» **TASK INSTRUCTIONS**
Answer these from the passage about Yeom Gi Jeong:
1. What kind of company does Gi Jeong work at?
2. What will she do if she hasn't found someone to love by winter?
3. On the blind date, whom does she say she admired, and for what?

» **SUPPLIED TEXT**
==========

Let me move on to Yeom Gi Jeong, the oldest sibling. Gi Jeong is nearing forty, she works at a statistics company and she has yet to find the love of her life. She’s more outspoken about her frustrations than Mi Jeong, and she tends to get home late because she can’t stop herself from going for a drink (or more) after work. At one point, she decides to set herself an ultimatum: if she hasn’t found someone to love by the time it’s winter, she’ll shave all her hair off. However, it turns out to be a bit of a challenge to find a guy who’s up for sweeping her off her feet. Once Gi Jeong starts talking, her quirks inevitably come out and this has rarely worked in her favor. I really loved the scene where she had that blind date and started talking about how she would prove her devotion by picking up her husband’s severed head, and how she admired Maria for staying with Jesus while he was being crucified. To her, those extreme cases may have illustrated some sincerely noble acts of love, but to other people they were a reason to run away as fast as they could.

==========

» **MATERIAL SUPPLIED**

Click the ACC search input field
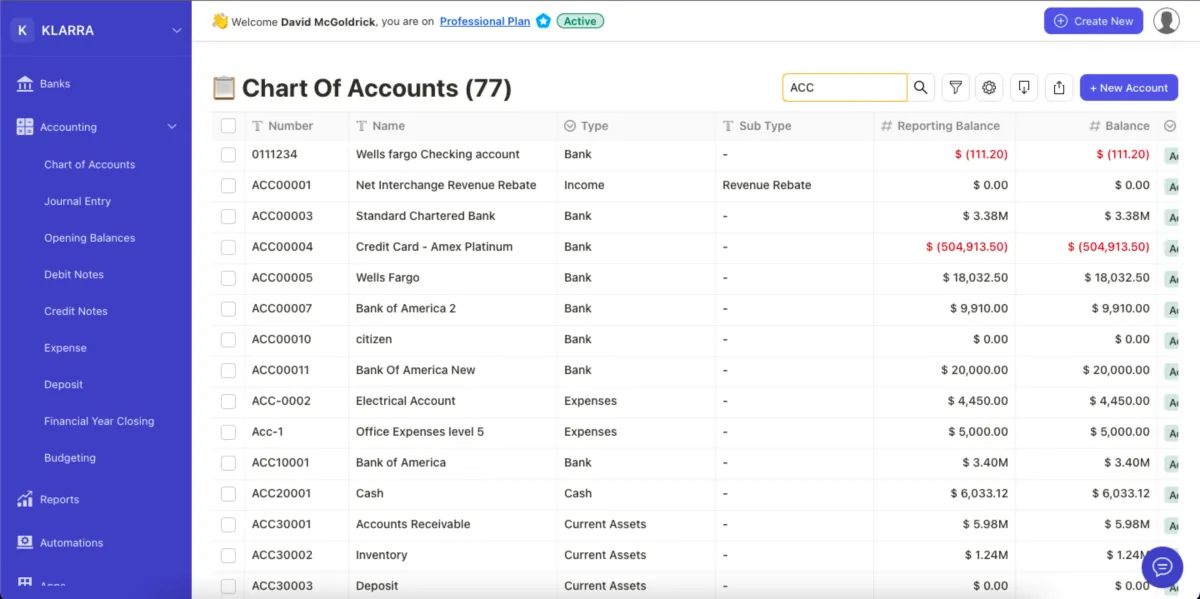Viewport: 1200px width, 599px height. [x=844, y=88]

==========

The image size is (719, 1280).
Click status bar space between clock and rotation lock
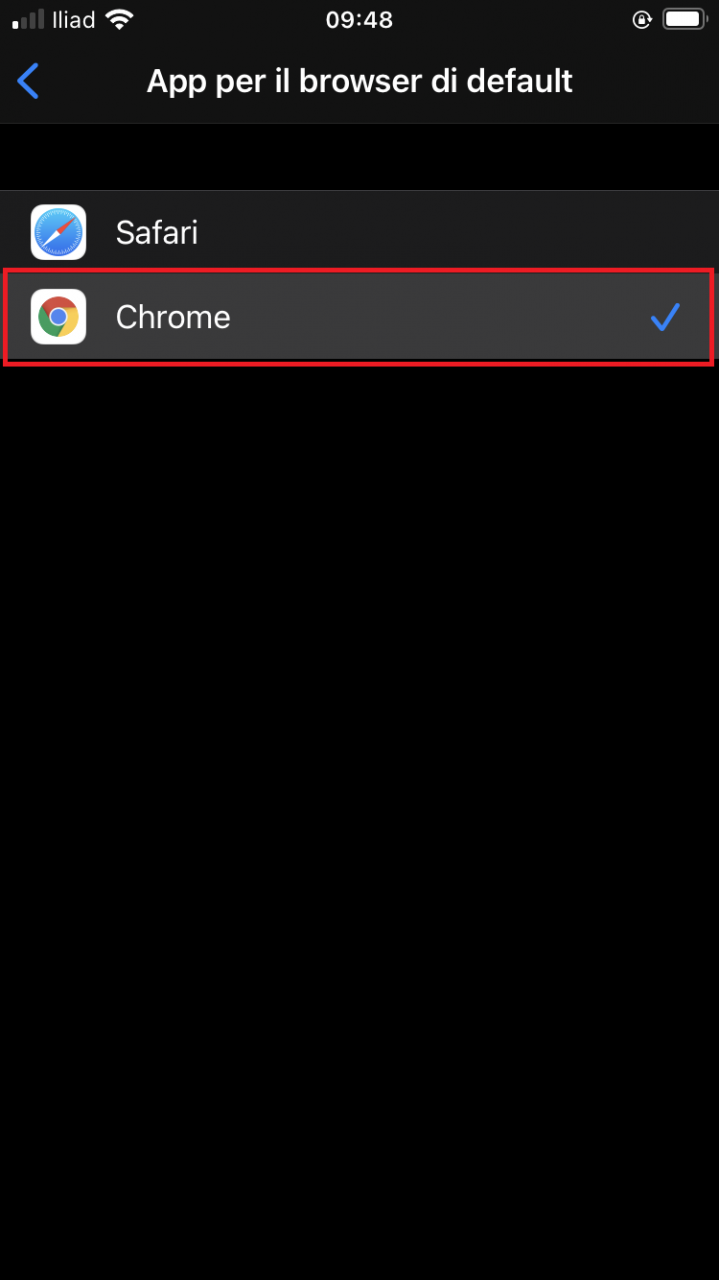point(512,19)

==========

» **SOLUTION TO THIS PROBLEM**
1. A statistics company.
2. She'll shave all her hair off.
3. Maria, for staying with Jesus while he was being crucified.